▸ TÂCHES À RÉALISER:
1) Recopiez fidèlement le passage de l'article sur la Réserve fédérale allant de « M. Powell, du » jusqu'à « la politique monétaire. » inclus.
2) Répondez à ces questions d'après l'article sur la Réserve fédérale :
(a) Par quel mot entre guillemets Donald Trump qualifiait-il la banque centrale ?
(b) À quelles dates s'est tenue la réunion de la Fed de novembre 2018 ?
(c) Quelles fonctions Simon Potter exerçait-il à l'époque ?
3) Poursuivez l'article sur la Réserve fédérale après sa dernière phrase.

▸ EXTRAIT DU TEXTE:
==================================================
À première vue, les commentaires cinglants de Donald Trump sur la Réserve fédérale au début de l'année 2018 semblaient constituer une grande violation du protocole pour un président américain, l'homme d'affaires devenu politicien s'insurgeant contre une banque centrale "loco" qui, selon lui, sapait ses politiques économiques avec des hausses de taux d'intérêt.

À l'intérieur de la Fed, cependant, une institution conçue pour être isolée de toute influence politique directe, les insultes de Trump dans les interviews et les messages sur les médias sociaux ont atterri sans le moindre murmure parmi les décideurs politiques, selon les transcriptions récemment publiées des huit réunions politiques de la banque centrale américaine en 2018, une année qui a marqué le changement de direction entre l'ancienne présidente Janet Yellen et le chef actuel Jerome Powell, qui a été trié sur le volet par M. Trump.

M. Powell, du moins dans le compte rendu officiel des réunions de la Fed publié vendredi, n'a jamais prononcé le nom de M. Trump, pas plus qu'aucun des gouverneurs de la Fed et des présidents des banques de réserve chargés de naviguer dans ce qui s'est avéré être une année étonnamment turbulente pour les responsables de la politique monétaire.

Dans l'ensemble, l'économie se portait bien, avec une croissance forte et un faible taux de chômage.

Mais les nouvelles politiques commerciales de l'administration Trump, notamment les droits de douane et les restrictions des échanges avec la Chine, ont introduit une multitude d'inconnues dans le débat sur la politique monétaire, y compris la possibilité d'une inflation plus élevée et d'une croissance alimentée par les réductions d'impôts qui ont été prises en compte dans les augmentations progressives des taux d'intérêt de la Fed.

Au moment de la réunion de la Fed des 7 et 8 novembre 2018, les conditions financières s'étaient considérablement durcies, notamment à la suite d'une interview accordée par M. Powell au Public Broadcasting Service un mois plus tôt, qui avait provoqué une chute des actions et un élargissement brutal des écarts de crédit sur les obligations d'entreprise.

Simon Potter, qui dirigeait à l'époque les opérations de marché de la Fed de New York, a noté que l'interview de M. Powell, dans laquelle il déclarait que le taux directeur de la Fed était "loin" d'être neutre, c'est-à-dire le point où il n'est ni stimulant ni restrictif, avait été perçue par les marchés comme un tournant.
==================================================
▸ JEU DE DONNÉES:
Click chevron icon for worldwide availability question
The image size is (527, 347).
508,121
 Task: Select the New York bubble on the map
==================================================
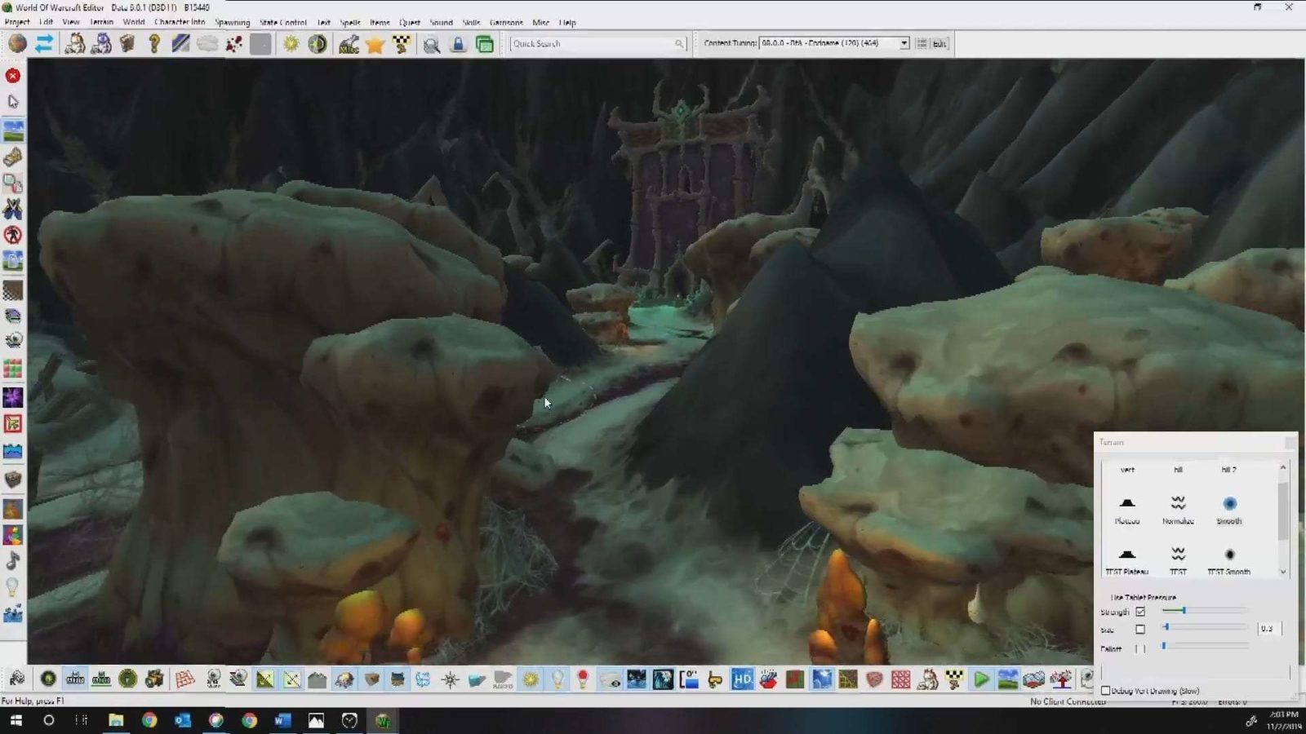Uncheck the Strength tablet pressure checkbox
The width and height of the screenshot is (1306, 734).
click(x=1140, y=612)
==================================================
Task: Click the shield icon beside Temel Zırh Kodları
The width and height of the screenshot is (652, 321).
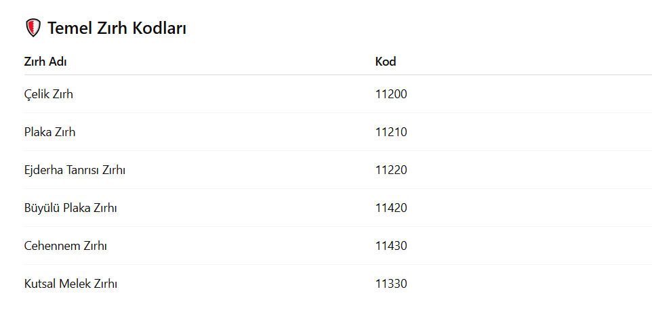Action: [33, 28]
==================================================
▸ RÉPONSES PAR NUMÉRO:
1)
M. Powell, du moins dans le compte rendu officiel des réunions de la Fed publié vendredi, n'a jamais prononcé le nom de M. Trump, pas plus qu'aucun des gouverneurs de la Fed et des présidents des banques de réserve chargés de naviguer dans ce qui s'est avéré être une année étonnamment turbulente pour les responsables de la politique monétaire.

2)
(a) « loco »
(b) Les 7 et 8 novembre 2018.
(c) Il dirigeait les opérations de marché de la Fed de New York.

3)
Selon M. Potter, la "hausse notable des rendements des bons du Trésor" ce jour-là a "précipité la réévaluation des actions". L'évolution des rendements a été attribuée en partie à des données économiques meilleures que prévu ainsi qu'aux commentaires du président Powell qui ont été perçus comme suggérant une trajectoire de politique monétaire potentiellement plus restrictive et un taux neutre plus élevé."

Les "conditions financières" ont été mentionnées 22 fois lors de cette réunion, soit nettement plus que lors de l'une ou l'autre des deux réunions politiques précédentes, et les principaux responsables de la Fed, tels que Richard Clarida, alors vice-président de la Fed, ont fait le point sur une situation en des termes qui ont fait écho aux délibérations actuelles de la banque centrale sur l'opportunité d'interrompre un cycle de resserrement monétaire.

M. Clarida a mentionné l'augmentation des "primes de terme" des rendements obligataires et a estimé qu'il était historiquement justifié que le marché obligataire fasse "une partie du travail de la Fed à sa place" - des sujets qui ont été abordés par les responsables actuels de la banque centrale. Il a également décrit une économie qui n'est pas sans rappeler l'économie actuelle, avec une croissance plus rapide que la tendance qui devrait bientôt s'essouffler, un marché du travail au plein emploi ou presque et des risques d'inflation "induite par l'excès de demande" considérés comme susceptibles de s'estomper, ce qui augure d'un changement dans les perspectives des décideurs politiques.

DES RETROUVAILLES POSSIBLES

Lors de la réunion des 18 et 19 décembre de cette année-là, les responsables politiques ont porté le taux d'intérêt au jour le jour de référence de la Fed dans la fourchette de 2,25 % à 2,50 %, ce qui s'est avéré être la dernière augmentation de ce cycle de hausse.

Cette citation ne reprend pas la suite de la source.